### [TASK SET]
a – In the text on the cUSDT listing by Poloniex and FTX, what does any address holding cUSDT receive in addition to capturing the cUSDT interest rate?
b – Continue the text on exchanges listing cUSDT, starting after its final sentence.

### [EXTRACT PROVIDED]
◇ ◇ ◇
The second is the listing of the Compound Tether (cUSDT) ERC-20 token on both Poloniex and FTX. Figuring out the product side of integrating DeFi functionality into centralized exchange architecture is novel and difficult.

Poloniex Exchange on Twitter: "❓What is cUSDT❓ ✅ cUSDT is a ...
Poloniex announcing cUSDT listing

Poloniex and FTX made an effort to deeply understand how the Compound protocol works and realized that by simply listing cUSDT, they could provide interest rate benefits to their users, since any address holding cUSDT captures the cUSDT interest rate, and receives the COMP governance token. This “integration” captures much of the magic of the Compound protocol while requiring very little adjustment to Poloniex and FTX’s natural operations.

This is an effective and low-cost first-step to deeper DeFi integration and highlights that while integrating DeFi functionality may at first seem daunting, there are many potential solutions out there, waiting to be implemented.

Next Up

DeFi is no longer just a “feature” for exchanges to consider slotting into a corner of their product suite.
◇ ◇ ◇
### [GIVEN INFORMATION]
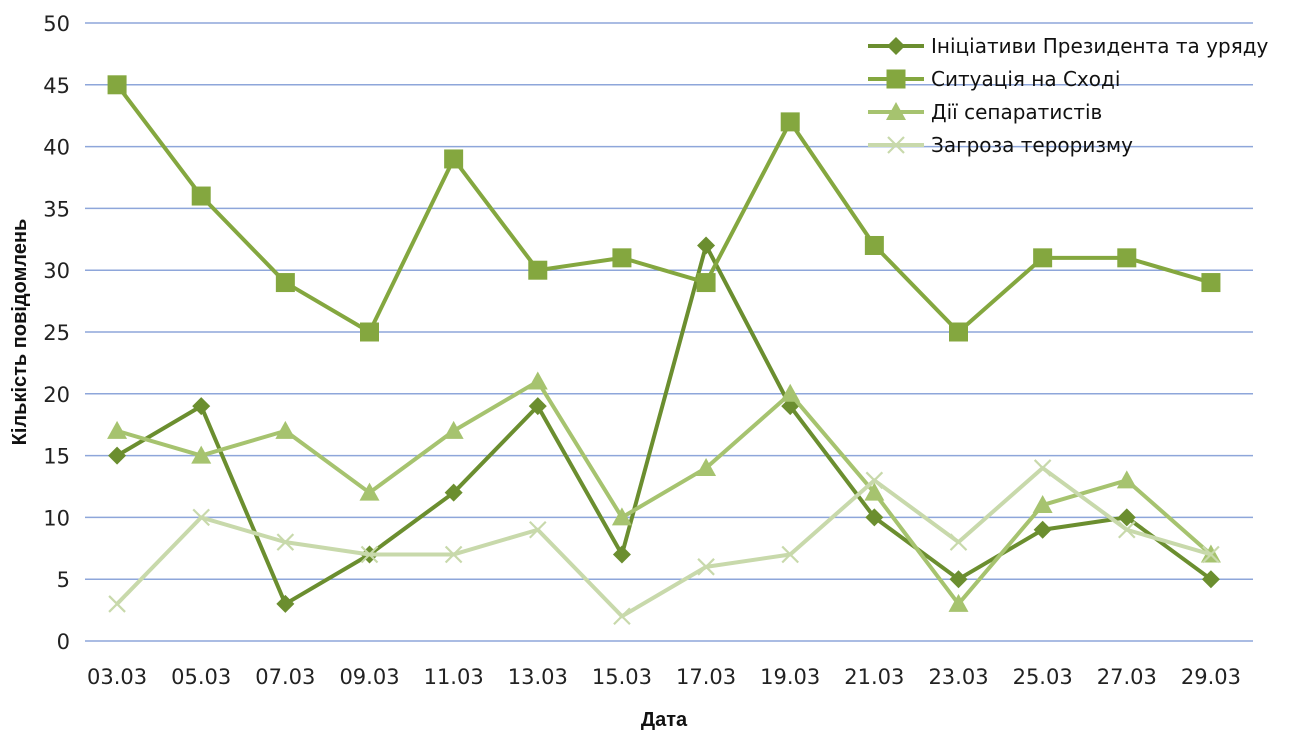  I want to click on y-tick-label: 35, so click(56, 209).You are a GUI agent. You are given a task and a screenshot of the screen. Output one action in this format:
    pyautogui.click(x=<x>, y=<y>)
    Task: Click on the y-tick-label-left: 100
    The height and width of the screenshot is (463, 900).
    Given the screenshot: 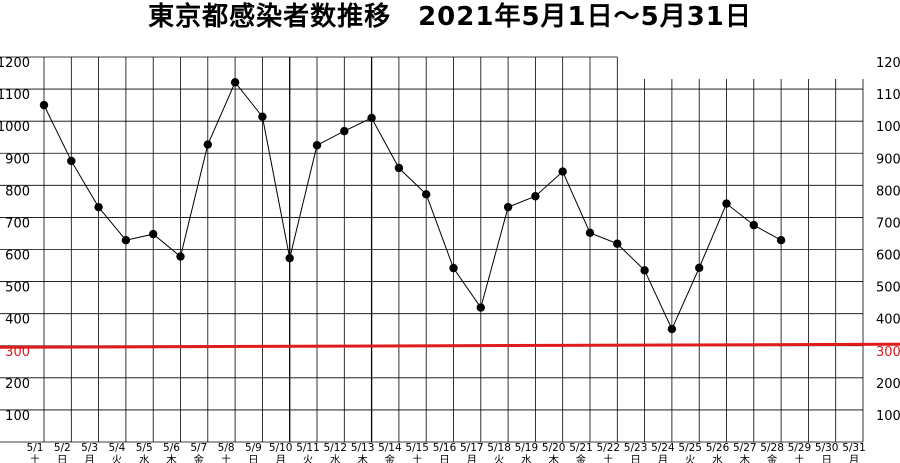 What is the action you would take?
    pyautogui.click(x=18, y=416)
    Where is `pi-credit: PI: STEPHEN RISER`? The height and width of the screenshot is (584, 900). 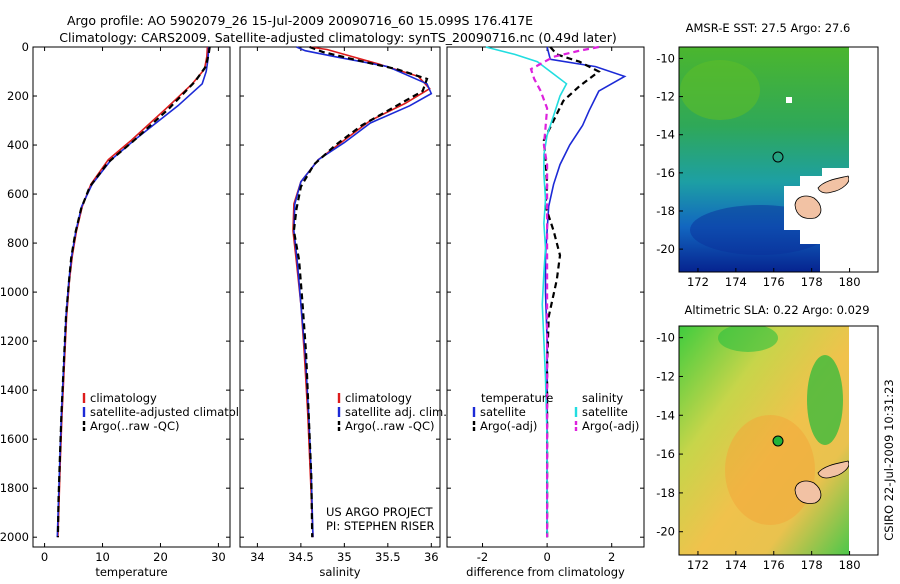 pi-credit: PI: STEPHEN RISER is located at coordinates (380, 526).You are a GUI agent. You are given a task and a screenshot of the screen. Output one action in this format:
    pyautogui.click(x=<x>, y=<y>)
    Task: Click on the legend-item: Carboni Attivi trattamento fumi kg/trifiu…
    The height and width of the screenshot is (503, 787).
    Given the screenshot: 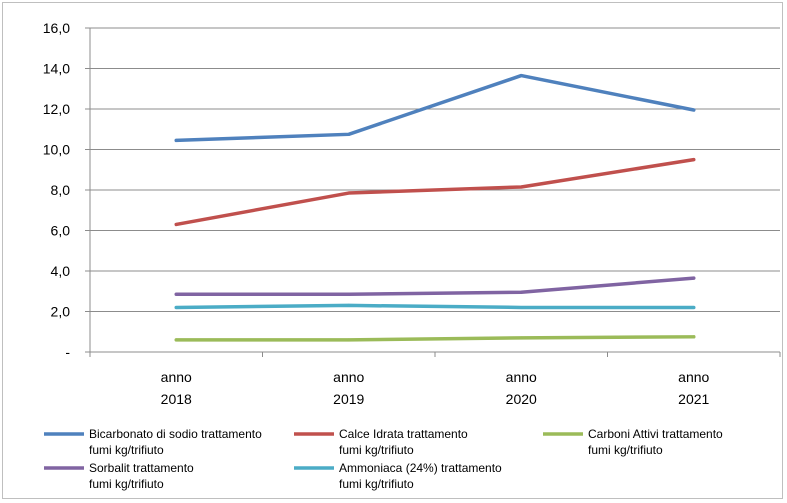 What is the action you would take?
    pyautogui.click(x=633, y=442)
    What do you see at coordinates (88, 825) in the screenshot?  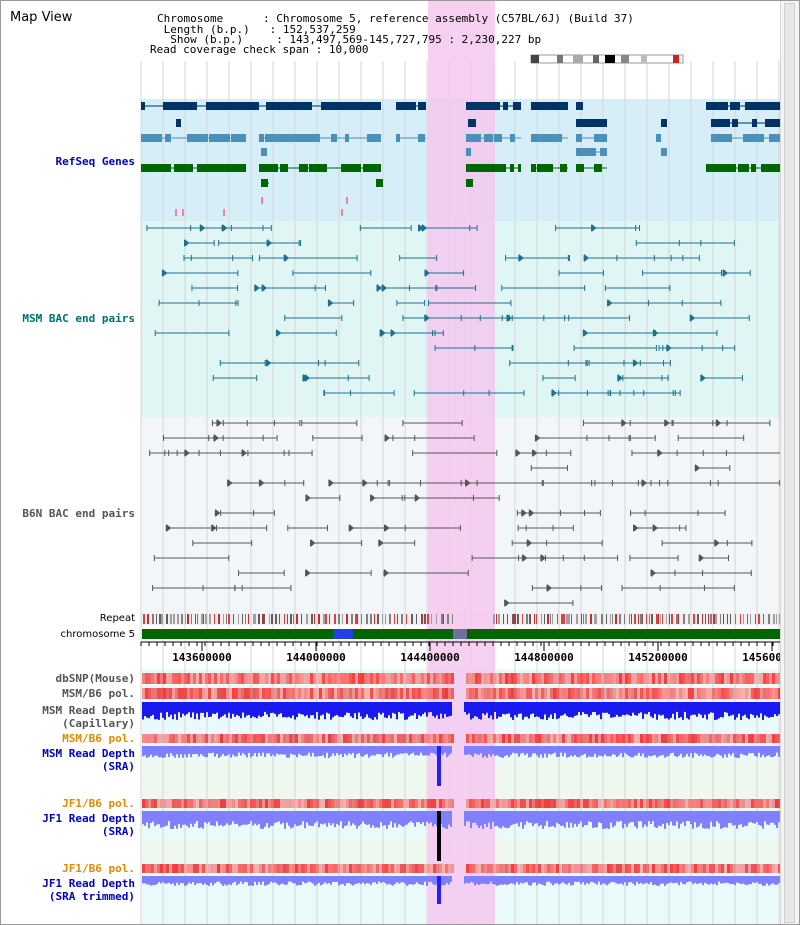 I see `track-label-jf1-depth-sra: JF1 Read Depth (SRA)` at bounding box center [88, 825].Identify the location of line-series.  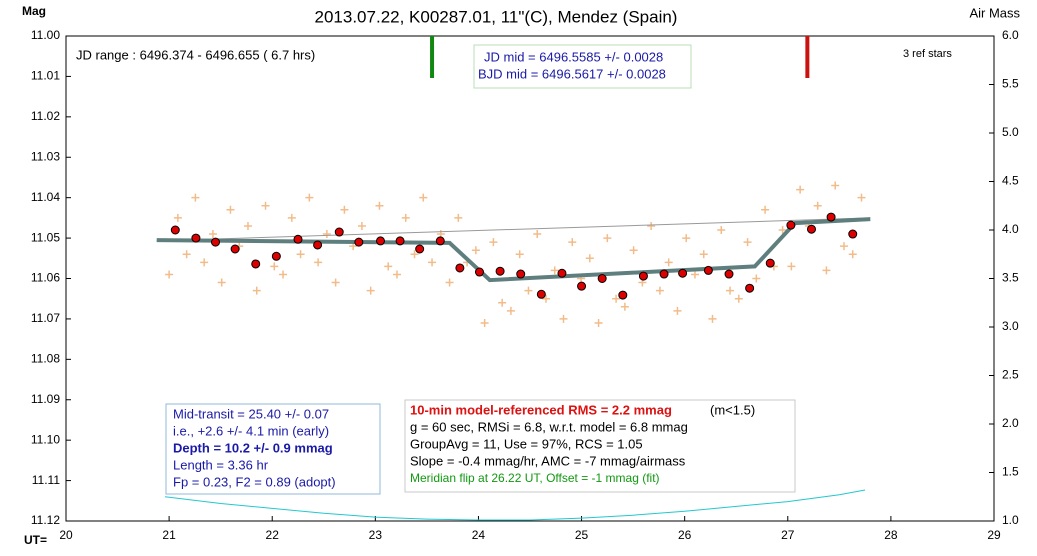
(515, 505).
◇ ◇ ◇
### [RESULTS FOR THE EXERCISE]
a – It receives the COMP governance token.

b –
It is a growing universe of protocols and financial primitives that exchanges need to build an entire strategy around.

And the strategy is no longer as simple as copying your competitors—you have to make big bets, or you will become irrelevant. Bet on what you think the future of the crypto-financial system will look like in 10 years, in 20 years. That is how you build a dynastic business.

If it were easy, everyone would do it. Because it’s hard, it will provide outsized rewards.

I can’t wait for exchanges to start realizing this en masse.

Next up, the banks :)


Action steps


Author Bio

Calvin Liu is the Strategy Lead at Compound Labs. He’s also an active angel investor in early-stage crypto & DeFi projects.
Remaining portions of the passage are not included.